Screen Shot 2015-11-17 at 7.45.23 PMThis is article #8 out of 50 in The Startup Marketing Playbook.

For a B2B startup, establishing a basic marketing function is a requirement for growth. Particularly once product-market fit is established, marketing is needed to:

  • Create messaging, positioning and value props
  • Establish infrastructure and tools needed to scale (e.g. CRM and marketing automation)
  • Generate leads for the sales team

In the very beginning, often a non-marketing person needs to start executing on those initiatives. However, building a marketing organization is a full-time job. Let’s build a persona of who you need to get started:

1. The first marketing hire needs to be an architect

This person is highly entrepreneurial and enjoys building from scratch. Not only do they need to define what types of marketing your company needs, but they need to “write the playbook” on your marketing strategy and then personally execute that playbook to accomplish the 3 objectives listed above. This is extremely important because if you hire someone that can only operate within someone else’s playbook instead of building the system themselves, they will flop.

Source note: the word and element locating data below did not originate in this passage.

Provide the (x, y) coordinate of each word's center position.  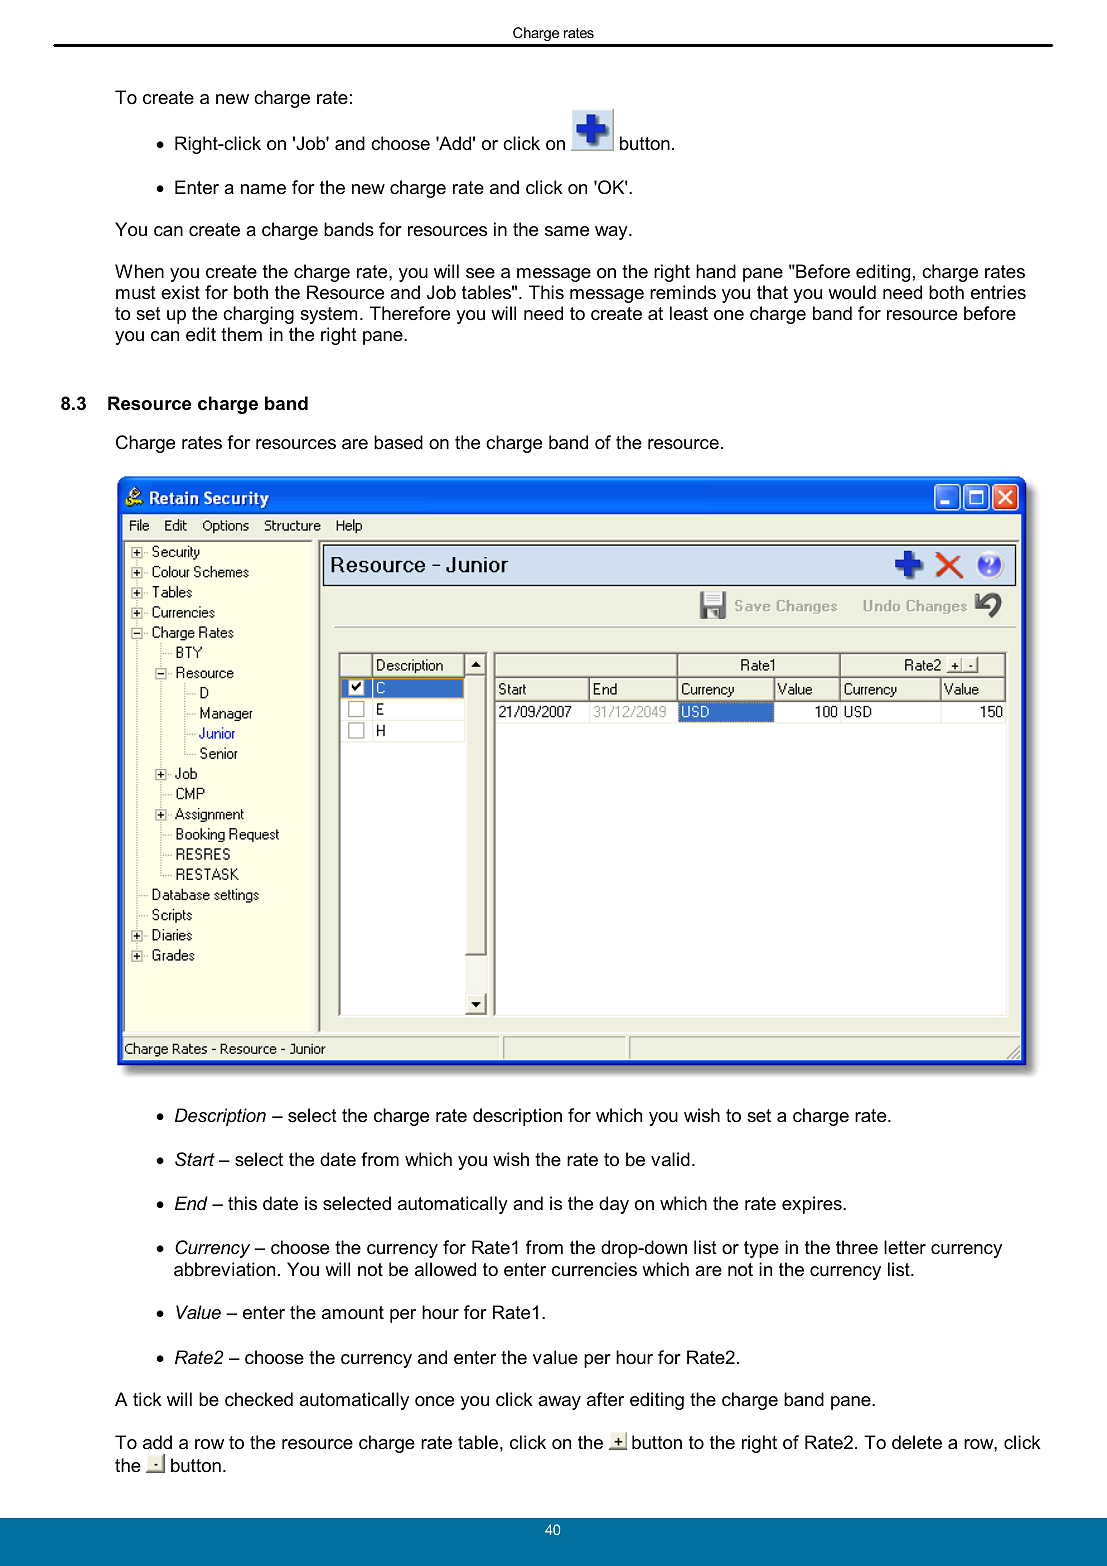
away (559, 1403)
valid (670, 1159)
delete (917, 1442)
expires (813, 1205)
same (567, 231)
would (852, 292)
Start (195, 1159)
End (191, 1203)
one (729, 315)
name (263, 189)
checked (259, 1399)
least (689, 313)
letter (905, 1247)
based (398, 442)
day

2. The first marketing hire needs to be technical

Much of the initial architecture of a marketing organization, from determining an effective data model (i.e. what fields to configure in the CRM) to integrating the marketing automation system with the CRM to editing HTML and CSS in email templates requires technical skills. You don’t need a full stack software engineer, but someone who knows their way around systems, code and data will be very helpful.

3. The first marketing hire needs to be creative

In addition to being technical and entrepreneurial, the first marketing hire also needs a creative twist. Leading workshop meetings to narrow down messaging, guiding designers in creating collateral and developing the first 1-liners used to describe the company requires creativity. Needless to say, identifying someone who can do this and the technical side can be a challenge.

4. The first marketing hire needs to be both strategic and tactical

In the beginning, the first marketer needs to constantly jump between defining the big picture strategy (i.e. writing the playbook) and executing day-to-day (e.g. creating the first email campaigns that drive actual leads). A catastrophic mistake would be to hire someone who is too senior and doesn’t want to roll up their sleeves and do everything themselves at first. You need an architect who is also a builder. While you may have budget to hire additional people to support the first marketer, it’s ideal to hire someone who can handle it all at first.

5. The first marketing hire should be able to hire a team

In an ideal world, your first marketing hire is capable of architecting and building the initial marketing organization from scratch, and also can recruit a team of “A” talent around them. As I mentioned in the last post, there are 4 core roles needed at the start of a high-performance B2B marketing team. Can this person bring those other 3 people to the table?

So tactically, what does this look like?

The first marketing hire is often the “lead” described here in the structure of a marketing team. Their title might be Director or Head or VP of Marketing. They should be a key member of the leadership team and willing to put in the extreme time and effort needed in the beginning to build from scratch. Thus, their compensation should be a healthy mix of cash and equity.